Menurut dia, ada beberapa alasan kenapa putusan MK terkait uji materi sistem pemilu ini pantas diapresiasi dan dipuji oleh publik. Pertama, putusan ini lahir ketika indeks kepercayaan publik terhadap MK untuk pertama kalinya dalam sejarah berada di bawah Mahkamah Agung (MA).
 
Padahal, sambung Fadli, MK dan juga Komisi Pemberantasan Korupsi (KPK)) merupakan dua lembaga yang lahir sesudah proses reformasi. Adapun kedua lembaga ini selalu merajai survei kepercayaan publik.
 
Namun, belakangan tingkat kepercayaan publik terhadap dua lembaga tadi terus merosot di bawah lembaga penegakan hukum lainnya.
 
"Itu sebabnya, di tengah melemahnya tingkat kepercayaan publik, putusan MK yang tetap konsisten menjadikan sistem pemilu sebagai ranah open legal policy patut diapresiasi," katanya.
 
Lalu, kedua, putusan MK ini mengukuhkan pandangan bahwa isu pilihan sistem pemilu, dalam hal ini proporsional terbuka ataupun tertutup, bukanlah termasuk isu konstitusional. Sebab, Undang-Undang Dasar (UUD) 1945 tak pernah mengatur tentang sistem pemilu yang bersifat proporsional terbuka atau tertutup.
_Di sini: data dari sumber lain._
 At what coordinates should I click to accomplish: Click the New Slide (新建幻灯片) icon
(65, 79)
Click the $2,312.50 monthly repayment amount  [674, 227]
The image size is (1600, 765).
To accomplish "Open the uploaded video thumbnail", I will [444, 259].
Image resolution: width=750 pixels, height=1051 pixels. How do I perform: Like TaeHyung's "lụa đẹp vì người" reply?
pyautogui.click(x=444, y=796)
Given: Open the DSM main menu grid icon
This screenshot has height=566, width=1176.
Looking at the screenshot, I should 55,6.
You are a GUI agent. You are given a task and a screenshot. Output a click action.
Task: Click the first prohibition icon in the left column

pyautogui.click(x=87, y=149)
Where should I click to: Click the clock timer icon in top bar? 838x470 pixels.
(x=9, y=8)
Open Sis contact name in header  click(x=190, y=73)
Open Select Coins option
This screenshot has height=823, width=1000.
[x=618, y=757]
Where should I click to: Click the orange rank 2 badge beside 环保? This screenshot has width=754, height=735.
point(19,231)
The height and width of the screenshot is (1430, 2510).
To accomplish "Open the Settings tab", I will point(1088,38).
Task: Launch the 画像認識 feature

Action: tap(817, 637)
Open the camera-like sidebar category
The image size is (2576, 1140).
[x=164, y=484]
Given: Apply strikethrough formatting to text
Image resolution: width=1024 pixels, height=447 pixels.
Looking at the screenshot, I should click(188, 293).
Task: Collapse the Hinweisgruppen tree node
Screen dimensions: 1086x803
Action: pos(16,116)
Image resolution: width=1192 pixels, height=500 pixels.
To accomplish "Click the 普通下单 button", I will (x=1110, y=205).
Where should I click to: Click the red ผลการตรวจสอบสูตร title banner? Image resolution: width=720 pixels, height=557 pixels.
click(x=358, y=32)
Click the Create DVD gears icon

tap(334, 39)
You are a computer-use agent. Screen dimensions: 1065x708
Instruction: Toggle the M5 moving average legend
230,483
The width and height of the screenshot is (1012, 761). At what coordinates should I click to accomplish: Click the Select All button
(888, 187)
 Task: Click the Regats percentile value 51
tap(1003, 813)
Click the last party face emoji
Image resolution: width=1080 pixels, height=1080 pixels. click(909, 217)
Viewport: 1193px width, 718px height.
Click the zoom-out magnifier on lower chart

Baca juga: Puan: DPR siap laksanakan putusan MK soal sistem pemilu
 
Ia menjelaskan penentuan sistem pemilu merupakan isu teknis, bukan isu konstitusional. Hal ini merupakan ranahnya para pembentuk undang-undang, yaitu DPR dan pemerintah, bukan ranahnya MK untuk ikut menentukan.
 
Ketiga, ketika keputusan ini diambil, sebagian tahapan pemilu telah dimulai dan proses administrasi kepemiluan juga sudah berjalan. Apabila sistem pemilu diubah di tengah jalan, ini bisa menimbulkan kekacauan politik dan ketatanegaraan.
 
"Kita bersyukur hal itu tak sampai terjadi. Jika sampai terjadi kekisruhan, kita tidak bisa membayangkan apa yang akan terjadi ke depannya," ucap Fadli.
 
Di sisi lain, masyarakat perlu sama-sama menyadari bahwa sistem proporsional terbuka merupakan bagian dari hasil Reformasi yang dulu diperjuangkan. Untuk itu, sistem pemilu ini merupakan anak kandung reformasi.
 
"Setiap upaya untuk menarik sistem pemilu kembali ke sistem proporsional tertutup merupakan bentuk kemunduran terhadap reformasi dan demokrasi," jelas dia.
 
Sejak Pemilu 2004, sistem pemilu Indonesia secara umum memang sudah menganut sistem proporsional terbuka. Hanya saja teknis pelaksanaannya sejak Pemilu 2004 hingga Pemilu 2019 memang telah mengalami beberapa perubahan terkait metode dalam proses alokasi kursi.
 
Kendati demikian, seluruh perubahan metode tadi tetap berada dalam bingkai sistem pemilu proporsional terbuka. Fadli tidak membenarkan kalau ada yang mengatakan bahwa MK pernah mengubah sistem pemilu menjelang Pemilu 2009, sehingga tidak masalah untuk MK kembali mengubah sistem menjelang Pemilu 2024.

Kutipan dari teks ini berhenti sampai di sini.